Uma última palavra para sublinhar que o segmento da decisão do tribunal arbitral onde se decidiu "absolvo a demandada "Y Distribuição" dos pedidos formulados pela demandante" não foi, direta ou indiretamente impugnado, o que é sinónimo de que ele se encontra transitado em julgado. Por isso, a presente anulação não se estende a essa parte.
III
Com fundamento no atrás exposto julga-se procedente a impugnação da decisão arbitral, de 21 de dezembro de 2020, proferida pelo Centro de Arbitragem de Conflitos de Consumo do Ave, Tâmega e Sousa e declara-se a mesma anulada, sem prejuízo do respeito devido pelo trânsito em julgado do segmento em que nela se decidiu absolver "a demandada "Y Distribuição" dos pedidos formulados pela demandante".

Custas pela requerida M. C..
13 de maio de 2021

António Beça Pereira
Ana Cristina Duarte
Alexandra Rolim Mendes



1. Que anteriormente usava a denominação "Y Serviço Universal S.A.".
2. Agora X Eletricidade S.A..
3. Cfr. conclusão 20.ª da oposição da requerida.
4. Cfr. conclusão 23.ª.
5. Cfr. conclusão 24.ª.
6. Cfr. conclusão 21.ª da oposição da requerida.
7. Cfr. conclusão 20.ª da oposição da requerida.
8. Cfr. conclusão 10.ª da oposição da requerida.
9. Cfr. conclusão 9.ª da oposição da requerida.
10. Cfr. conclusão 23.ª.
11. Lei 63/2011, de 14 de dezembro.
12. Cfr. conclusão 38.ª.
13. Cfr. conclusão 8.ª da oposição da ré.
14. Cfr. conclusão 43.ª.
15. Sem prejuízo da exceção enunciada no n.º 3.
16. Do conjunto dos factos alegados pela requerente e pela requerida resulta que esta teria mais que uma dívida para com aquela e que essas dívidas foram objeto de mais que uma comunicação em que se mencionava a possibilidade de uma interrupção do fornecimento de energia elétrica e se indicava uma data a partir da qual isso poderia acontecer. Sendo assim, tem que se saber qual das dívidas é que concretamente determinou a interrupção do fornecimento de energia elétrica, de forma a se determinar a data, que a requerente informou a requerida, a partir da qual era possível essa interrupção ocorrer.
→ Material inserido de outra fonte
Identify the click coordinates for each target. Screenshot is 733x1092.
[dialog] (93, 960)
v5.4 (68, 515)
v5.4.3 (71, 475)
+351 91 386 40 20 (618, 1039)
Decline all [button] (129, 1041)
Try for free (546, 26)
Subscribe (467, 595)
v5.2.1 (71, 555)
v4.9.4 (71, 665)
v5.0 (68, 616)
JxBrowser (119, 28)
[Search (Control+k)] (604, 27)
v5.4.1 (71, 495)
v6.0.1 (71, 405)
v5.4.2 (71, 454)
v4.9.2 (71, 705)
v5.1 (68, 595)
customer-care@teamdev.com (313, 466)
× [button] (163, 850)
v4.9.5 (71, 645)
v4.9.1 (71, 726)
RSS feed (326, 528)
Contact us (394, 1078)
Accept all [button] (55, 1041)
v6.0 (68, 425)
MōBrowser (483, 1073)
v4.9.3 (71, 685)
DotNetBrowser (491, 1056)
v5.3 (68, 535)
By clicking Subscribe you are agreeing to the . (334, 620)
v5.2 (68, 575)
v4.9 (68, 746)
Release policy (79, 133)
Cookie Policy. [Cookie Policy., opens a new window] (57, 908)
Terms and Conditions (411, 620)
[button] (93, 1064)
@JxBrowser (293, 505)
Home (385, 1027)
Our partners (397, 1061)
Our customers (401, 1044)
Só assim estaremos em condições de concluir se a interrupção do fornecimento de energia elétrica se realizou, ou não, ainda dentro do prazo que tinha sido concedido à requerida para proceder ao pagamento da dívida que motivou o corte.
17. Lebre de Freitas, Montalvão Machado e Rui Pinto, Código de Processo Civil Anotado, Vol. 2.º, 2.ª Edição, pág. 704.
18. Ac. STJ de 1-3-2018 no Proc. 4290/09.5TBCSC.L1.S1, www.gde.mj.pt.
19. Alberto dos Reis, Código de Processo Civil Anotado, Vol. V, 1952, pág. 145.
20. Cfr. Ac. STJ de 22-3-2018 no Proc. 290/12.6TCFUN.L1.S1, Ac. Rel. Coimbra de 19-12-2012 no Proc. 31156/10.3 YIPRT.C1, Ac. Rel. Coimbra de 20-01-2015 no Proc. 2996/12.0TBFIG.C1, Ac. Rel. Porto de 16-12-2015 no Proc. 12203/05.7TBMAI.P2, Ac. Rel. Lisboa de 13-4-2015 no Proc. 6834/12.6TBVNG.P1 e Ac. Rel. Lisboa de 16-3-2016 no Proc. 37/13.0TBHRT.L1-4, todos em www.gde.mj.pt.
21. Nem, pelos motivos já expostos, na alínea d).
22. Teixeira de Sousa, Comentário de 30-7-2015 no blogue do IPPC. No mesmo sentido veja-se Paulo Ramos de Faria e Ana Luísa Loureiro, Primeiras Notas ao Novo Código de Processo Civil, Vol. I, 2.ª Edição, pág. 605.
23. Manuel Pereira Barrocas, Lei de Arbitragem Comentada, 2013, pág. 155.
24. Menezes Cordeiro, Tratado da Arbitragem, 2016, pág. 402.
25. Cfr. artigo 46.º da Lei de Arbitragem Voluntária. Sobre o contencioso de anulação veja-se Marcello Caetano, Manual de Direito Administrativo, Vol. II, 1983, pág. 1213. Atenta essa natureza, a pretensão exposta pela requerente na conclusão 21.ª nunca poderia ser satisfeita nesta ação.
26. Cfr. artigo 665.º do Código de Processo Civil. Sobre esta matéria veja-se Abrantes Geraldes, Recursos no Novo Código de Processo Civil, 3.ª Edição, pág. 30.
27. Mário Aroso de Almeida e Carlos Fernandes Cadilha, Comentário ao Código de Processo nos Tribunais Administrativos, 3.ª Edição, pág. 1160.